Work instruction: Using the listing below, reproduce exactly the lines from the one with "The width and height of the screenshot is (1088, 687)." through the last, with all pictures left out.

--

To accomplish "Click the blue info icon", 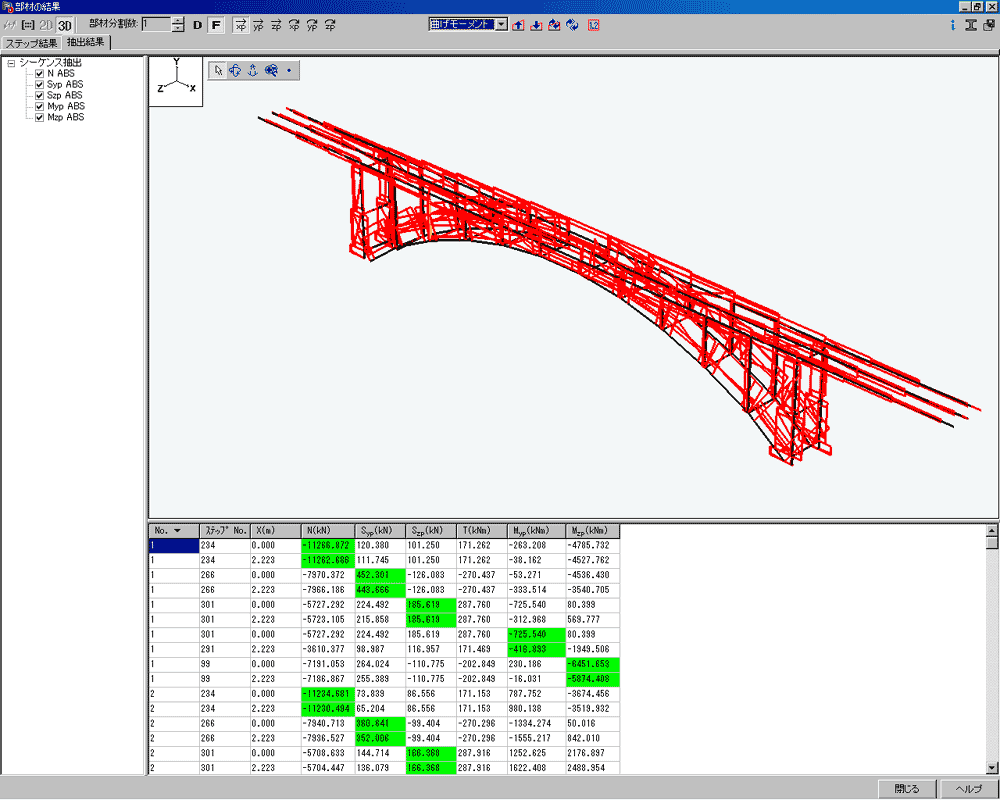I will pyautogui.click(x=953, y=25).
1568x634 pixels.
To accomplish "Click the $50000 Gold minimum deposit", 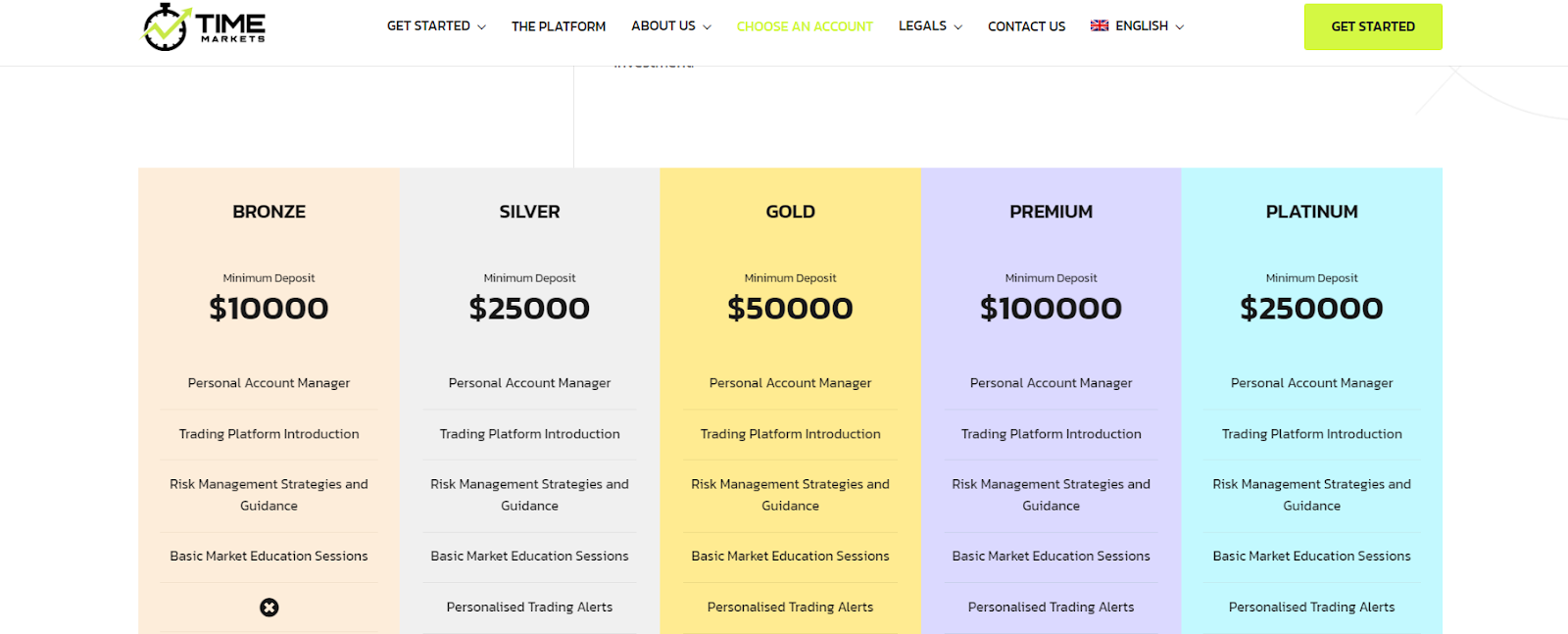I will [x=791, y=309].
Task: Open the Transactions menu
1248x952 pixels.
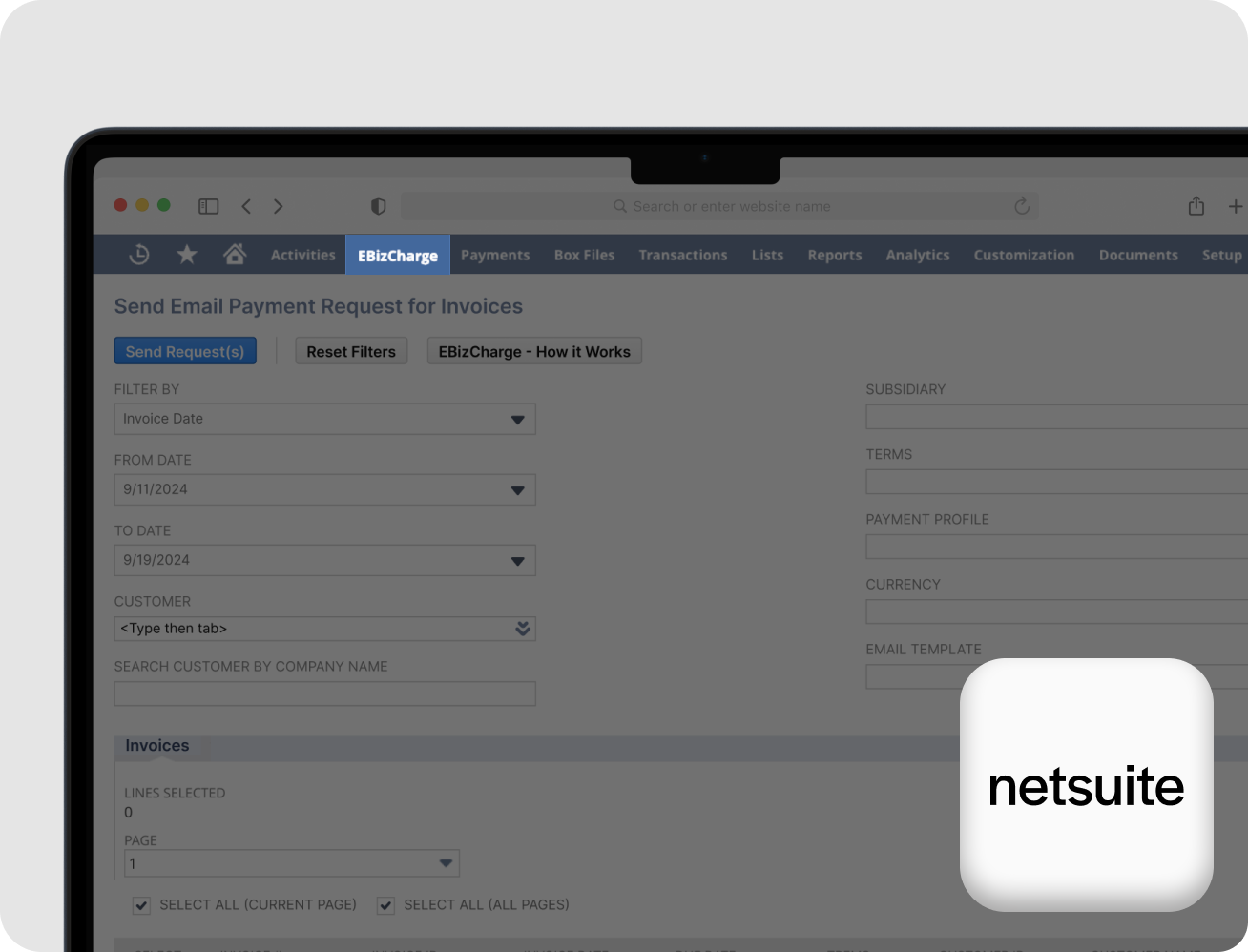Action: (682, 256)
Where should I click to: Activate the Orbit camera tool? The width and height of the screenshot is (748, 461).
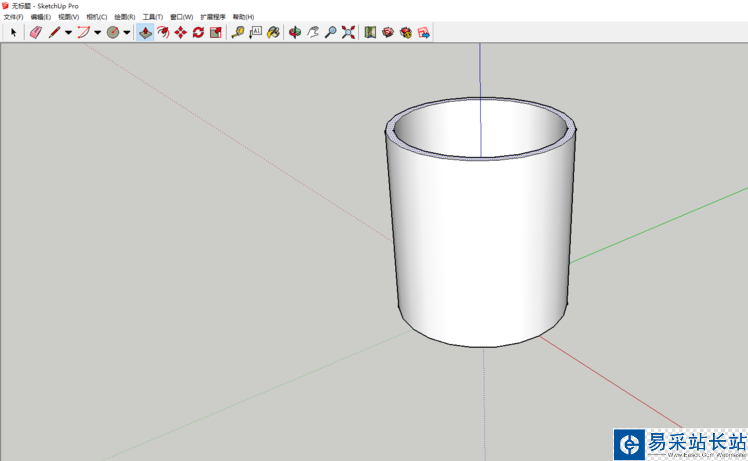click(x=295, y=32)
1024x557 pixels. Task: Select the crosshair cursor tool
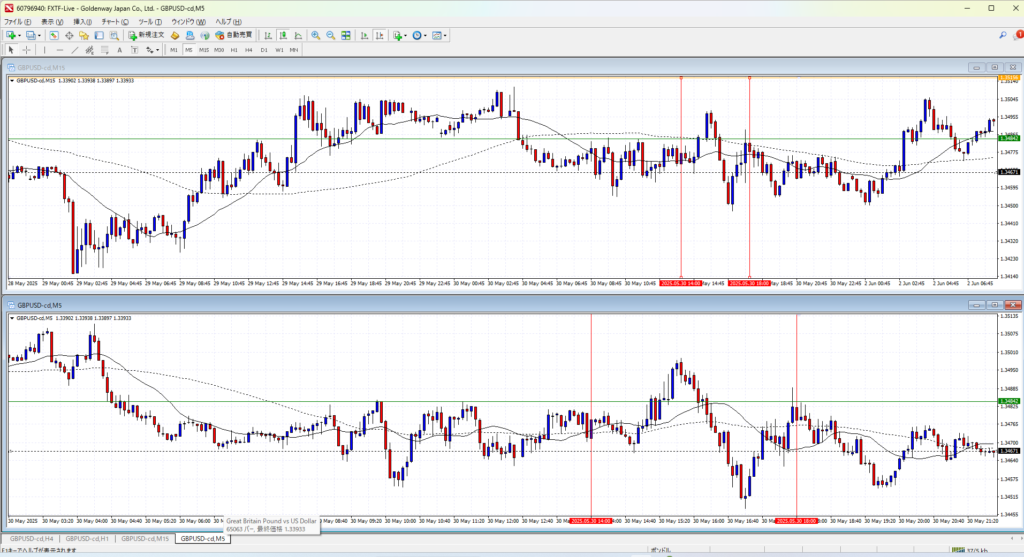pos(26,49)
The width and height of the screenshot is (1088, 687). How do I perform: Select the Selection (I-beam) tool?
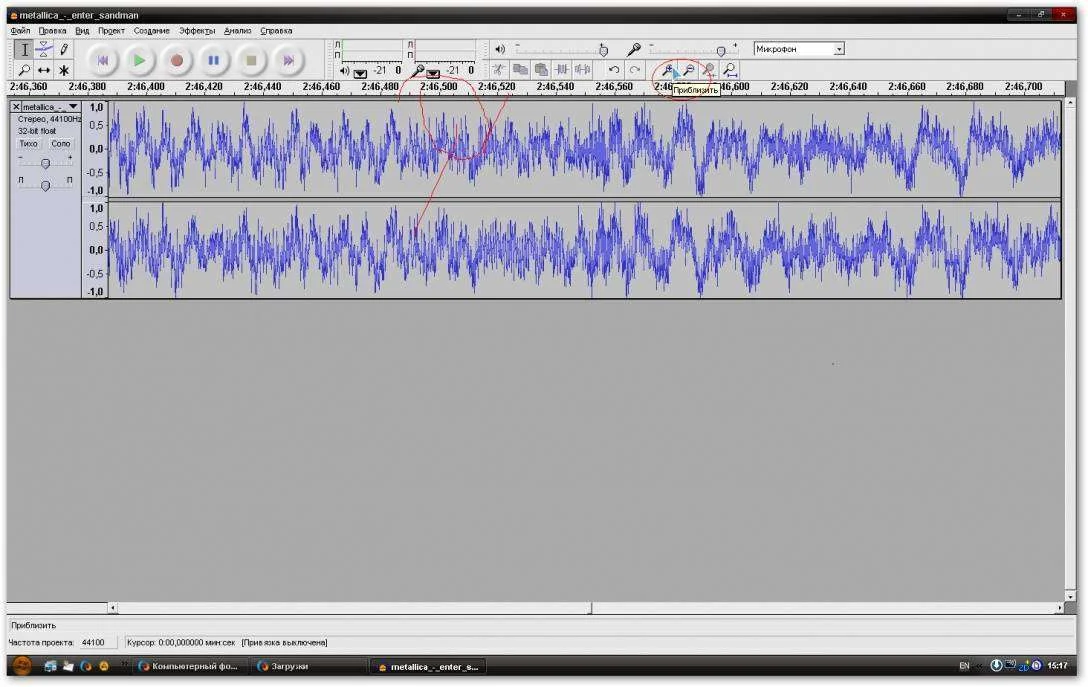click(x=24, y=49)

--

Response box:
The width and height of the screenshot is (1088, 687). How do I perform: Select the Selection (I-beam) tool?
click(x=24, y=49)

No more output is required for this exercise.